Huntington classifica-as como transplacement. Este tipo de mudança de regime
acontece porque os líderes do regime autocrático não tinham poder suficiente para
iniciar e levar a cabo o processo, nem a oposição moderada tinha capacidade para
realizar a tarefa de forma autónoma. Polónia, Checoslováquia, Uruguai e Coreia do Sul
enquadram-se neste conceito.
14
“Convém referir que estas análises tendem a passar uma impressão de
razoabilidade que pode não caracterizar, de todo, a verdadeira natureza de um
período de mudança política. Tal como Nancy Bermeo tem salientado, uma certa
aura ou mito de moderação tem sido construída, numa visão retrospectiva, em
torno dos processos de transição, os quais são, na verdade, bastante conflituais”
(Malamud & Brito, 2008:208).
Como referido anteriormente, há ainda um conjunto de autores que centram o
estudo dos processos de democratização na sociedade civil.
“Nesta concepção, a questão fulcral não se prende tanto com o facto de as
poderosas redes de organizações da sociedade civil ocuparem uma posição de
vantagem nos momentos de liberalização, mas antes com os actores da
sociedade civil serem, através da mobilização popular, os primeiros promotores
da liberalização. Assim, é a sociedade civil que revitaliza o poder dos moderados
e não o contrário. É a mobilização da sociedade civil que abre brechas no
consenso da elite do autoritarismo e possibilita que os moderados ganhem
poder” (Malamud & Brito, 2008: 208).
⁂
INSTRUÇÕES =
Responda às perguntas seguintes com base no texto sobre transições democráticas:
(a) Que países o texto enquadra no conceito de transplacement?
(b) Quem, segundo a primeira citação, tem salientado que se construiu uma aura ou mito de moderação em torno dos processos de transição?
(c) Segundo a última citação, o que abre brechas no consenso da elite do autoritarismo?

Dados de elementos e posições de texto
⁂
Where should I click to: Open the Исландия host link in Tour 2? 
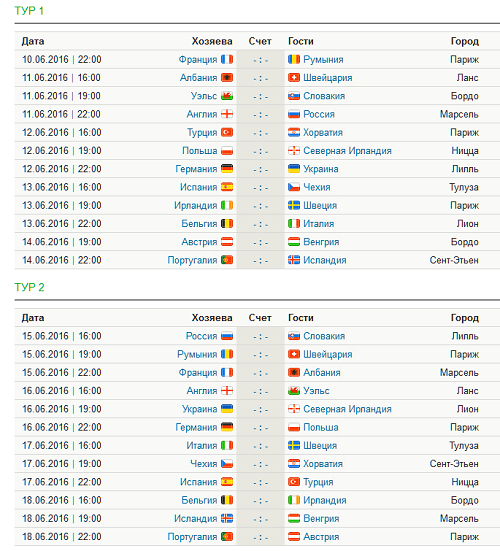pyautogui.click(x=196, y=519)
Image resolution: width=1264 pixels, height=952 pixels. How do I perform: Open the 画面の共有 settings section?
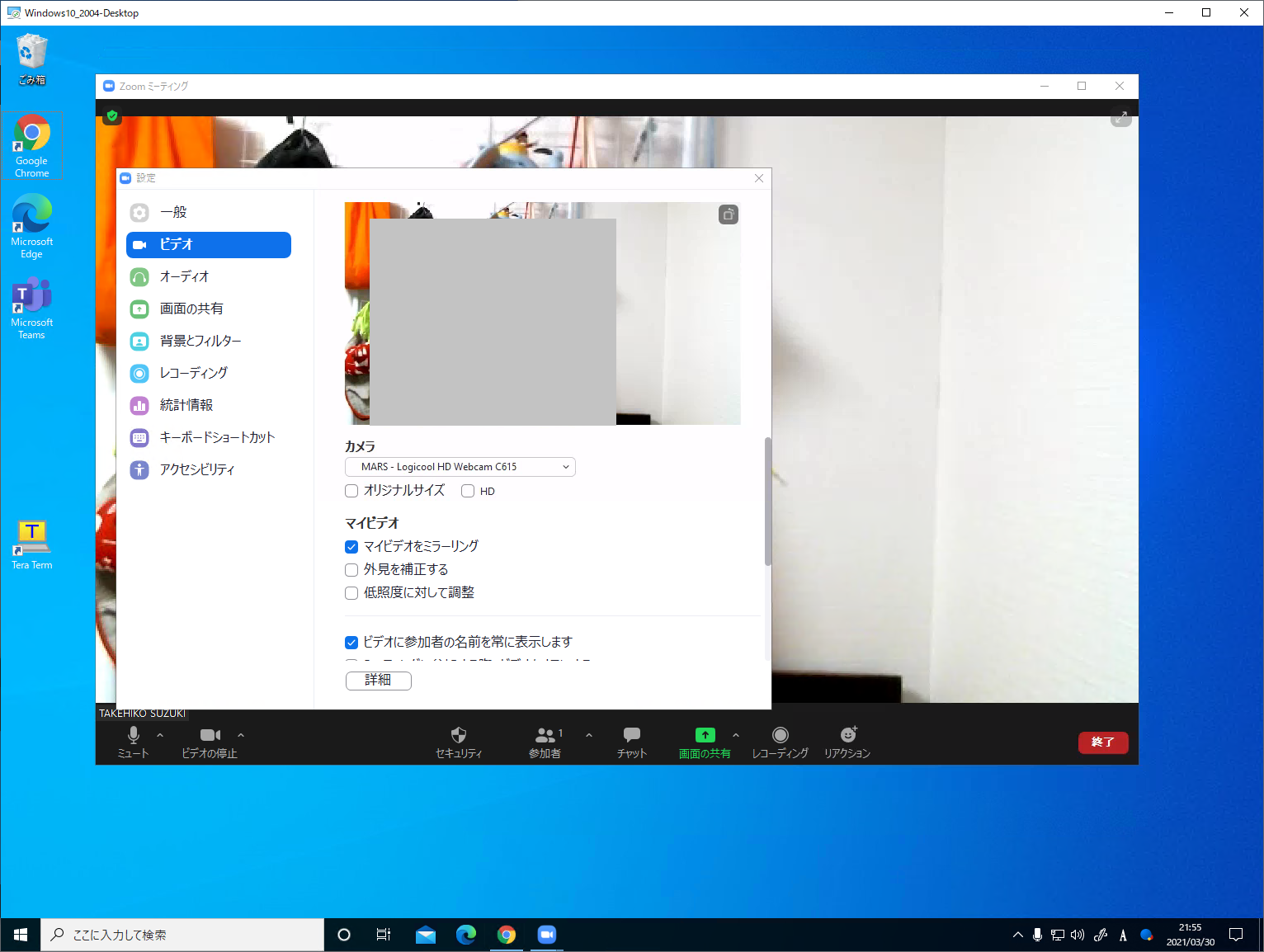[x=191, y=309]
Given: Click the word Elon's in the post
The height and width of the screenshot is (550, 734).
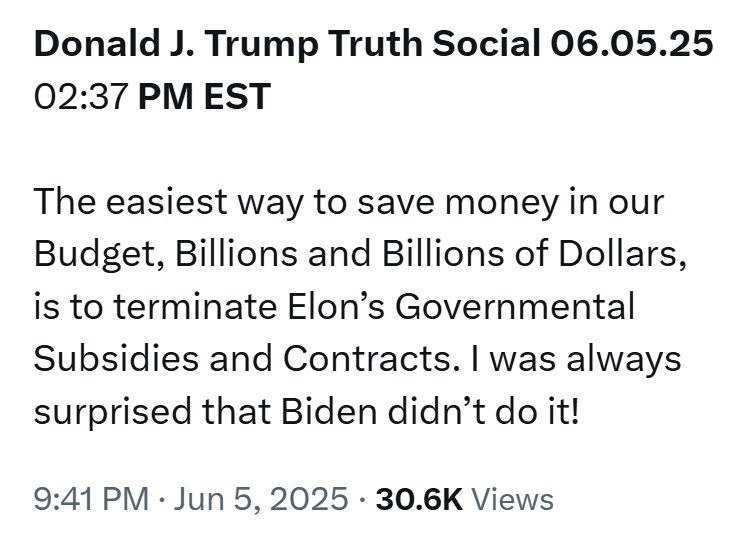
⁂
RESULTADO =
(a) Polónia, Checoslováquia, Uruguai e Coreia do Sul.
(b) Nancy Bermeo.
(c) A mobilização da sociedade civil.